■ Work to be completed ■
Given the material below, repeat exactly the lines from the one containing "Go to previous" through the final line, and nothing else.

■ Input data ■
┌──
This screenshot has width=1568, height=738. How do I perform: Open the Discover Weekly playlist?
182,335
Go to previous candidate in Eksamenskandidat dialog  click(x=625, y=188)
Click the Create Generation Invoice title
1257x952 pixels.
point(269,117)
└──
■ Reply to the exercise ■
Go to previous candidate in Eksamenskandidat dialog  click(x=625, y=188)
Click the Create Generation Invoice title
1257x952 pixels.
point(269,117)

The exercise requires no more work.